L'amant de Janis Joplin peut perdre certains lecteurs par sa forme, son parti pris, la construction de ses dialogues et la rapidité de son déroulement. Mais si, comme moi, vous acceptez cette originalité et continuez jusqu'au bout votre lecture, vous ne serez pas déçus. On peut le refermer en se disant que l'on n'y a pas trouvé ce que l'on était venu chercher, et peut-être que toutes les questions n'ont pas de réponses. Mais on aura ri, on aura été ému, et on aura découvert un autre univers, un monde au fonctionnement crasse qui broie les plus faibles. David est naïf, profondément gentil et donc inadapté à tout ce qui l'entoure.  Il endosse des crimes pour ne pas décevoir, pour ne plus être battu, il aide son cousin révolutionnaire sans réaliser tout ce que cela implique. Il aime une femme qu'il ne connait pas, mais avec qui il a été heureux, un bref instant. Cette part de rêve qu'il projette en Janis Joplin, il nous la fait partager et nous offre ainsi un moment de magie.

L'AMANT DE JANIS JOPLIN
Élmer Mendoza
éd. Métailié, Métailié Noir, 2020
Bibliothèque hispano-américaine
Traduit de l'espagnol (Méxique) par François Gaudry

Les illustrations présentées dans l'article sont (dans leur ordre d'apparition) :
- Leopoldo Méndez, Calavera with guitar, 1938
- Carlos Merida, The prodigal son, 1973,
- Carlos Merida, Retablo, 1950 

L'auteur de cet article et désormais chef de rubrique Littérature de l'Imaginaire dans le journal bimensuel et sur le site de Kimamori est Amalia Luciani. Découvrez-la par ses propres mots :

Je m'appelle Amalia, j'ai 26 ans. Diplômée d'un master d'histoire, je suis passionnée d'écriture et de livres, tout particulièrement dans le domaine de la fantasy, de l'anticipation et des polars bien noirs et sanglants.
Mes articles sont parus dans divers journaux, dont en 2013 sur le site de l'Express. En 2012, une exposition individuelle à la galerie Collect'Art de Corte a célébré mes photographies, ma seconde passion.
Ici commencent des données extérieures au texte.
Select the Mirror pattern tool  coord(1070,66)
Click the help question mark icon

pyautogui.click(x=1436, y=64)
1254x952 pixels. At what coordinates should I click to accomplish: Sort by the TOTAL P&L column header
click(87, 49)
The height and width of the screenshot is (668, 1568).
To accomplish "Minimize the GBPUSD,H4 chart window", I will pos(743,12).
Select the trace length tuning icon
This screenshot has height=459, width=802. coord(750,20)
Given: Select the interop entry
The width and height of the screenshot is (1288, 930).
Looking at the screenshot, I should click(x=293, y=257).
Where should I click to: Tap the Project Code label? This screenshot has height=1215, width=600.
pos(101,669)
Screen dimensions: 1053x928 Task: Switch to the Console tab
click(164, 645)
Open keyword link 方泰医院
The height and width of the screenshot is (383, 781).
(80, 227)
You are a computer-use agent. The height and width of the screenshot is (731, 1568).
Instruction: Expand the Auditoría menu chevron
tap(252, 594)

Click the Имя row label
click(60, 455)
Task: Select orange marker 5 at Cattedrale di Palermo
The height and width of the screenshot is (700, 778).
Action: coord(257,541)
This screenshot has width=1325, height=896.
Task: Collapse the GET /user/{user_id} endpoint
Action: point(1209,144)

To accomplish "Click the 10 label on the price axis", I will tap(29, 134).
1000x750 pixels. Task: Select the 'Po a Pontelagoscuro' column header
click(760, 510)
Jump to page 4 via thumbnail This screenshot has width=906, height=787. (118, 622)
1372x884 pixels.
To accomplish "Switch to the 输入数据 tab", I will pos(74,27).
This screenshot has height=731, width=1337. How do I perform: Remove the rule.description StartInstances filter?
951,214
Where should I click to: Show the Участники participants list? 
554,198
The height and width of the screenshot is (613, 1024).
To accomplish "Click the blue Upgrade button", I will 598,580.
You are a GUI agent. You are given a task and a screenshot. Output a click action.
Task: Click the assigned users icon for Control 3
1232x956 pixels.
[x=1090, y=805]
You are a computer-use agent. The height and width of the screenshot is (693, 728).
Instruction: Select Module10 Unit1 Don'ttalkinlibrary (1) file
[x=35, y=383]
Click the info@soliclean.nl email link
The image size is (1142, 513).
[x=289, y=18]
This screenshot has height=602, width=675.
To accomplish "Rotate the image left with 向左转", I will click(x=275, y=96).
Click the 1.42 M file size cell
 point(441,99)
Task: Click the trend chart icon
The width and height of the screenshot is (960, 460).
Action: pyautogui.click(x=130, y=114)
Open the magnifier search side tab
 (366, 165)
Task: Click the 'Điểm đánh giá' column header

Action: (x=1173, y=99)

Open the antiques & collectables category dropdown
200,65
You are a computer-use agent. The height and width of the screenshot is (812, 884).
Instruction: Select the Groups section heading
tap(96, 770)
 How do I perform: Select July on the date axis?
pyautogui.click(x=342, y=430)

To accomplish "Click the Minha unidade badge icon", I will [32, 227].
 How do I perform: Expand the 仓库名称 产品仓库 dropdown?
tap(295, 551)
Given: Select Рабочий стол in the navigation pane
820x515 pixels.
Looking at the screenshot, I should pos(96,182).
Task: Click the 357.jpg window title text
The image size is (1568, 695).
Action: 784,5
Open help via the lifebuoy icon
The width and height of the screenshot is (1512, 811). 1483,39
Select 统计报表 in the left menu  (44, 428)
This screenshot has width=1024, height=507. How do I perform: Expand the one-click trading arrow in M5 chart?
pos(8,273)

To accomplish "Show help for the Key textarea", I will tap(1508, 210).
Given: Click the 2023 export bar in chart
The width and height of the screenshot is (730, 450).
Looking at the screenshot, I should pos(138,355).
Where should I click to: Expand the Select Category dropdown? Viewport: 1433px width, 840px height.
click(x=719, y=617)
Enfin, en 2018, j'ai remporté le prix François-Matenet, à Fontenoy-le-château dans les Vosges avec une de mes nouvelles ayant pour thème l'intelligence artificielle. La même année j'ai co-animé une conférence sur la place des femmes en Corse, du 19ème siècle à nos jours, un des thèmes de mon mémoire de recherche à l'Université.